Description of the task: Copy the records word for word, from the first line through the line with "point(181,327)", including both ends.

Working data:
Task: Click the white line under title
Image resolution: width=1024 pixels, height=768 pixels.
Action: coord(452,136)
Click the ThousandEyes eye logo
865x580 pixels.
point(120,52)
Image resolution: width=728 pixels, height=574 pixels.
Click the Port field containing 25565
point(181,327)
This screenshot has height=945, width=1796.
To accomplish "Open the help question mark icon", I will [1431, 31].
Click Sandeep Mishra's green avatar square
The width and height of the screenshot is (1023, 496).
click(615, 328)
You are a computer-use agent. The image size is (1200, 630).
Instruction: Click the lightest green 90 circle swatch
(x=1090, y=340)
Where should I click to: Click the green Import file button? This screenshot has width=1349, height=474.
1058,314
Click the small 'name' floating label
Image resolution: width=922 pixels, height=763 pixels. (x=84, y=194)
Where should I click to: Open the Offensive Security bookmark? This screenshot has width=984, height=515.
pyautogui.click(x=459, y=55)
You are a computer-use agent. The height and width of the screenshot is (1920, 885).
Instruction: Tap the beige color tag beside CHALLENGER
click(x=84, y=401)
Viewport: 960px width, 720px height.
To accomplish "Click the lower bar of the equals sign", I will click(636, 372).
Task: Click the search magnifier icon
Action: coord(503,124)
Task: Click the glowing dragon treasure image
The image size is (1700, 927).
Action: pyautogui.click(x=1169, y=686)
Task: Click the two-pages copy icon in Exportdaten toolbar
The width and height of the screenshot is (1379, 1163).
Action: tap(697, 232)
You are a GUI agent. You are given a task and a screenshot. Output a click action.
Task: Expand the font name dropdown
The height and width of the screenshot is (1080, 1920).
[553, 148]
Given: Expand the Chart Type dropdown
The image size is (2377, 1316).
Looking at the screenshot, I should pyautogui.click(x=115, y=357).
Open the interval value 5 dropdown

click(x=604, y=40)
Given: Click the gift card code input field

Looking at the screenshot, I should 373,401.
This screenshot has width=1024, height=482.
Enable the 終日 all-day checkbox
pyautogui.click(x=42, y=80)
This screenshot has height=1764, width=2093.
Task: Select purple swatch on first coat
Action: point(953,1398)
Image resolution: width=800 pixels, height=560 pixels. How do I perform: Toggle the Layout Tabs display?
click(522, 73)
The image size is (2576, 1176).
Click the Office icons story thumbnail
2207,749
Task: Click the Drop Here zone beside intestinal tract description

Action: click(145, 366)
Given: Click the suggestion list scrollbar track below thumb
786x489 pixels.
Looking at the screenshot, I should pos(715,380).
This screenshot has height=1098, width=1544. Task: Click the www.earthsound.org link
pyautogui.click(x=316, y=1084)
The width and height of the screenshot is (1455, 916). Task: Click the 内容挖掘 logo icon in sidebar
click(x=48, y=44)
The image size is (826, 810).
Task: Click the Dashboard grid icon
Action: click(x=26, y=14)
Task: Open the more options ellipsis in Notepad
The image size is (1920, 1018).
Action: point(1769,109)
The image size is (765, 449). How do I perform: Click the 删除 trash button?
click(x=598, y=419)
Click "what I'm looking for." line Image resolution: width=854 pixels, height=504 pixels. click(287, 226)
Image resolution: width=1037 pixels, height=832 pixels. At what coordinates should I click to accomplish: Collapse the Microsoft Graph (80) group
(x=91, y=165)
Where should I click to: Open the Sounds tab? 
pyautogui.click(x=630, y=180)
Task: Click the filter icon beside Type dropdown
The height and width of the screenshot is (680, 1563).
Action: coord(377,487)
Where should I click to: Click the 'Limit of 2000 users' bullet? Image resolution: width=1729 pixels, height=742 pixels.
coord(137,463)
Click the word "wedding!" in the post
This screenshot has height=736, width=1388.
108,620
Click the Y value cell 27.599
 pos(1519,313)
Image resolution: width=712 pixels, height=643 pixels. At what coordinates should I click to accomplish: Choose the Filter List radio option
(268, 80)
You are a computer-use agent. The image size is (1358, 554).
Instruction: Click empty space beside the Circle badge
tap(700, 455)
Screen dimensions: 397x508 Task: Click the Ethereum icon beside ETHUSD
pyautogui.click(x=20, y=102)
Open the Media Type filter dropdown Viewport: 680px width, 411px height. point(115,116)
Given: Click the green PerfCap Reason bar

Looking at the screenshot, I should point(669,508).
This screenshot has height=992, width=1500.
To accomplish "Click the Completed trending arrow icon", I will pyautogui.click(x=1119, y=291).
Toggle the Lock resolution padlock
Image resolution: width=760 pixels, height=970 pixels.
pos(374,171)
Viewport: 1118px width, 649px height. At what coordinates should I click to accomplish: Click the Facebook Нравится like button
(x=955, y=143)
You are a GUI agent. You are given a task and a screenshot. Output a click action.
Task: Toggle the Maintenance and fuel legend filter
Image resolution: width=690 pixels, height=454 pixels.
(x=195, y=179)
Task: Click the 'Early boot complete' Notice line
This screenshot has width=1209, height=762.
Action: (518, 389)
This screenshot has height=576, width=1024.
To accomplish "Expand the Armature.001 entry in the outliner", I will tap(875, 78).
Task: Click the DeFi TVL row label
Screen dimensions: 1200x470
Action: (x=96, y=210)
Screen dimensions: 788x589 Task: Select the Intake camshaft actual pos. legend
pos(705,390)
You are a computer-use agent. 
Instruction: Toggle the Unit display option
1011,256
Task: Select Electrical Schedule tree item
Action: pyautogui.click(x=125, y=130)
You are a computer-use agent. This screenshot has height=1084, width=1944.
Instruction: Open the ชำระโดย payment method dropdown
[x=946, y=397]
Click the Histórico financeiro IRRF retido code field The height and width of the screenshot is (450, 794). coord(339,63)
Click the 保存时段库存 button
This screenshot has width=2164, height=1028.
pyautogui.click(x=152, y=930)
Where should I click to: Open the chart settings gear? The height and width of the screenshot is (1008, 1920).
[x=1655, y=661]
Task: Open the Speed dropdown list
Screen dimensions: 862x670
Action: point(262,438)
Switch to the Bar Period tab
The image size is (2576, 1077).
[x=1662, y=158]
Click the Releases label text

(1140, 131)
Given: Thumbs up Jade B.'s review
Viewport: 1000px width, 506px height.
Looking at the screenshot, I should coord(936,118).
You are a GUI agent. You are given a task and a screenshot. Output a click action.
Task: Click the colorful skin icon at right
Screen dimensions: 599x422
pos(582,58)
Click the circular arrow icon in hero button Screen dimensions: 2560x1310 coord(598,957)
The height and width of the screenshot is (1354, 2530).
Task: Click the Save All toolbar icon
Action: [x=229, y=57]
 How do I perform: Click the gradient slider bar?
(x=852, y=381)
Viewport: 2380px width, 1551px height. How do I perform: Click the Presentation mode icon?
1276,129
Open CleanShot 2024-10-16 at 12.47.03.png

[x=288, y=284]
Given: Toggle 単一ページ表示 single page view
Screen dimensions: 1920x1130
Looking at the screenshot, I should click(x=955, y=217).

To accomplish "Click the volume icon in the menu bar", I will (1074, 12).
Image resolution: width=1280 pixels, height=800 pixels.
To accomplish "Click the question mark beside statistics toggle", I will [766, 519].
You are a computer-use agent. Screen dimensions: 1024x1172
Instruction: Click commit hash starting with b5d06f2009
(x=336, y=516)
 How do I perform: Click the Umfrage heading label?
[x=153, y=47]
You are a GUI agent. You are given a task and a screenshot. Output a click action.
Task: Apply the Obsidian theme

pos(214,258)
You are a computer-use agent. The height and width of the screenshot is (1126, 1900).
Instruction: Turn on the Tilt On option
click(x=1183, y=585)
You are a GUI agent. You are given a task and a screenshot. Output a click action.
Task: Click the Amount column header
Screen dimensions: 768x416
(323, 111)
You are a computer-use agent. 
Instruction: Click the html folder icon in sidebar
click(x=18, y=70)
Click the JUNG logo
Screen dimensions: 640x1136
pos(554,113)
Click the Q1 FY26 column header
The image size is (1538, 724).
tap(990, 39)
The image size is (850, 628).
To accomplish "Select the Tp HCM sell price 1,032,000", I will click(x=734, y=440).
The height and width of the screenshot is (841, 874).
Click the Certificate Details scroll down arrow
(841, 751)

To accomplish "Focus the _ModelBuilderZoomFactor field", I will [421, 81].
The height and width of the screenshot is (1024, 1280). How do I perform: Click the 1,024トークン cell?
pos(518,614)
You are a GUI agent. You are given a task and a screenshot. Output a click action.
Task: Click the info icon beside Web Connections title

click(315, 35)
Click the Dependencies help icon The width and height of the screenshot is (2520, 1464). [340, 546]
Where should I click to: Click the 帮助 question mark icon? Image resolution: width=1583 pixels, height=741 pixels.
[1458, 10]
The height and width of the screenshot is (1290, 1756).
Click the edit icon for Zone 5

Reply:
Task: Click the white line under title
Image resolution: width=1024 pixels, height=768 pixels.
Action: coord(452,136)
Click the ThousandEyes eye logo
865x580 pixels.
point(120,52)
Image resolution: width=728 pixels, height=574 pixels.
Click the Port field containing 25565
point(181,327)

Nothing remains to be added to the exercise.